Quinto: ma quanto spendiamo nel complesso per realizzare nuove infrastrutture di trasporto viario nel nostro Paese? I dati comparati rilasciati dall'OCSE ci parlano di una storia precisa. A euro costanti, al netto delle diverse inflazioni nazionali, l'investimento pubblico italiano per le strade a metà degli anni Novanta era intorno ai 7 miliardi annui, come nel Regno Unito e Spagna, per poi salire oltre 8 miliardi nel 2001, e crescere fino a oltre 15 miliardi nel 2006, superando la Francia a 14 e la Germania a 11 miliardi. Poi la crisi terribile dopo il 2008: l’investimento riscende fino a sotto 4 miliardi annui tra 2010 e 2013, e risale faticosamente sopra i 4 miliardi risuperando la Spagna solo 2015 e scavalcando sopra i 5 miliardi il Regno Unitonel 2016. Ergo sì: lo Stato ha tagliato di brutto gli investimenti sulle strade, e un effetto molto rilevante l'ha esercitato la crisi di spesa dovuta alla trasformazione delle Province (sono oltre 5mila i chilometri di strade provinciali oggi interessate da interruzioni, frane e gravi problemi di tenuta del manto stradale).
Questo però riguarda lo Stato cioè l'Anas: oltre il 50% dei più di 7mila chilometri di autostrade italiane sono gestiti invece dai due maggiori concessionari privati, un altro 20% da altri, i cui investimenti sono stati invece premiati da (opachi, come detto) aumenti di tariffe.
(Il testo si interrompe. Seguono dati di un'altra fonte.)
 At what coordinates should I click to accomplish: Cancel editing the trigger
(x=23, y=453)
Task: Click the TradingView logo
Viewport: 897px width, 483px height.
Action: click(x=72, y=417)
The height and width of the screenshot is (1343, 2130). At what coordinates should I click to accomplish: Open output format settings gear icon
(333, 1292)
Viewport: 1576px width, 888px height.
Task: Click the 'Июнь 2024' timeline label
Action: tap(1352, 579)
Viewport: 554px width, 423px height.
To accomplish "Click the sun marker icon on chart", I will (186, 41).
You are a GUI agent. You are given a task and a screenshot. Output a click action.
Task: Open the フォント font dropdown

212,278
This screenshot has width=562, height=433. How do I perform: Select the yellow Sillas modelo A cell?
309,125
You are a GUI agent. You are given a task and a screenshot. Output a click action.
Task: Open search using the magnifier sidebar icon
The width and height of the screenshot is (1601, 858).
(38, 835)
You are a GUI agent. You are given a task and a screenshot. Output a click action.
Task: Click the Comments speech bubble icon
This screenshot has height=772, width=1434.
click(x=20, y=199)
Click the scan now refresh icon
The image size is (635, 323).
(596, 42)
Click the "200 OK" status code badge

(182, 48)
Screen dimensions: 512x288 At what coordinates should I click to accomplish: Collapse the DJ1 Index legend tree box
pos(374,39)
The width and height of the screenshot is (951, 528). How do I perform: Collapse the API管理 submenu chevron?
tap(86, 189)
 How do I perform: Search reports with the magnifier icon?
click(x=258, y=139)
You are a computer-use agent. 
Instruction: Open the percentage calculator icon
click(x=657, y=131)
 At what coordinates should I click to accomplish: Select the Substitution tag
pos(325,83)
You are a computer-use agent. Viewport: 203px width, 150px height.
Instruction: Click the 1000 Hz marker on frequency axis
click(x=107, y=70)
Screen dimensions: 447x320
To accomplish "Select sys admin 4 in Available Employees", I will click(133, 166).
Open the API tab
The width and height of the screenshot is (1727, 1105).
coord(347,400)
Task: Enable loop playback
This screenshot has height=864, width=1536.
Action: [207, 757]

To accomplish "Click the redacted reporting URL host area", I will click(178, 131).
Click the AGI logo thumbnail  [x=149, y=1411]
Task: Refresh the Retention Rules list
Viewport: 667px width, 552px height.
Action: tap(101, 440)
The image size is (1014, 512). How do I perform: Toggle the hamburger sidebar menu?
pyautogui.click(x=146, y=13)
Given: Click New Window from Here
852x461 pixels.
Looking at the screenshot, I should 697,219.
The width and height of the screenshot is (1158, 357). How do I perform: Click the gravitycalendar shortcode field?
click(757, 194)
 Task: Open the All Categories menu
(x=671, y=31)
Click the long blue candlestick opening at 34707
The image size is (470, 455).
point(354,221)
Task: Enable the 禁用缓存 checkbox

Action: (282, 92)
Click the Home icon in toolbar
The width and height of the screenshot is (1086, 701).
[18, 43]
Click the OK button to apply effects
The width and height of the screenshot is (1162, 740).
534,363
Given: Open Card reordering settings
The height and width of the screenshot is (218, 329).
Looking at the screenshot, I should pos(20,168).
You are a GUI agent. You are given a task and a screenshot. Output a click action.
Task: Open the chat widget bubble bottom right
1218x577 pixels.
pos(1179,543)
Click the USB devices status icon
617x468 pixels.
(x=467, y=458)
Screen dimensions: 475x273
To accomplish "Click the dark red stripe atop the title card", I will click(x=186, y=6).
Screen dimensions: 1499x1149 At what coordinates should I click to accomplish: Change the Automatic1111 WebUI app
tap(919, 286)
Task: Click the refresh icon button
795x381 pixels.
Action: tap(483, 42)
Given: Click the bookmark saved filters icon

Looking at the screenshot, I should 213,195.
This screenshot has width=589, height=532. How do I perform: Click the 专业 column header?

Sesto: a parte la spesa per realizzare strade e ponti nuovi, per la manutenzione stradale quanto spendiamo, per impedire ad esempio che ponti e viadotti crollino, come testimoniato dai casi gravi negli ultimi anni? Ecco, qui i conti non tornano. La fonte è sempre l'International Transport Forum delll'OCSE. E comprende la manutenzione stimata sia di strade urbane sia extraurbane. A euro costanti 2005, negli anni 2010-2015 l'Italia risulta con una spesa media in manutenzione stradale di circa 15mila euro a chilometro annuo. Solo la Norvegia ci supera, a quota 17mila. Tutti gli altri Paesi sono a quote molto più basse: il Regno Unito 8mila euro, l'Austria 7mila, la Francia 4mila, il Belgio 2mila. Verrebbe da dire che, se i numeri sono corretti, c'è un enorme problema di come li spendiamo davvero, questi soldi. Un enorme problema di trasparenza e di efficienza dell'allocazione delle risorse pubbliche. Non è affatto vero che lo Stato gestisca le autostrade meglio dei privati. Basti pensare alla biblica cinquantennale vicenda della Salerno-Reggio Calabria dell'Anas statale, inaugurata mille volte nei decenni dai politici ma che a tutt'oggi ha ancora 30 cantieri aperti e 8 - i maggiori - sospesi per Ferragosto. Mentre l'Anas stesso, per salvarlo dai maxi contenziosi, si pensava di annegarlo in Ferrovie prima che il governo attuale chiedesse a Ferrovie invece di salvare Alitalia: a pasticcio si sostituisce così un pasticcio ancor peggiore.
Due emergenze nazionali, dunque, cui si sommano effetti devastanti del no pregiudiziale a opere nuove. In tutta Italia ponti a rischio e viabilità congestionata sono un cappio al collo dello sviluppo e del lavoro, delle imprese e di milioni di cittadini. C'è bisogno di più investimenti pubblici trasparenti, e di investimenti privati trasparenti. È il modo migliore per non rendere vano il sacrificio doloroso di decine di vittime.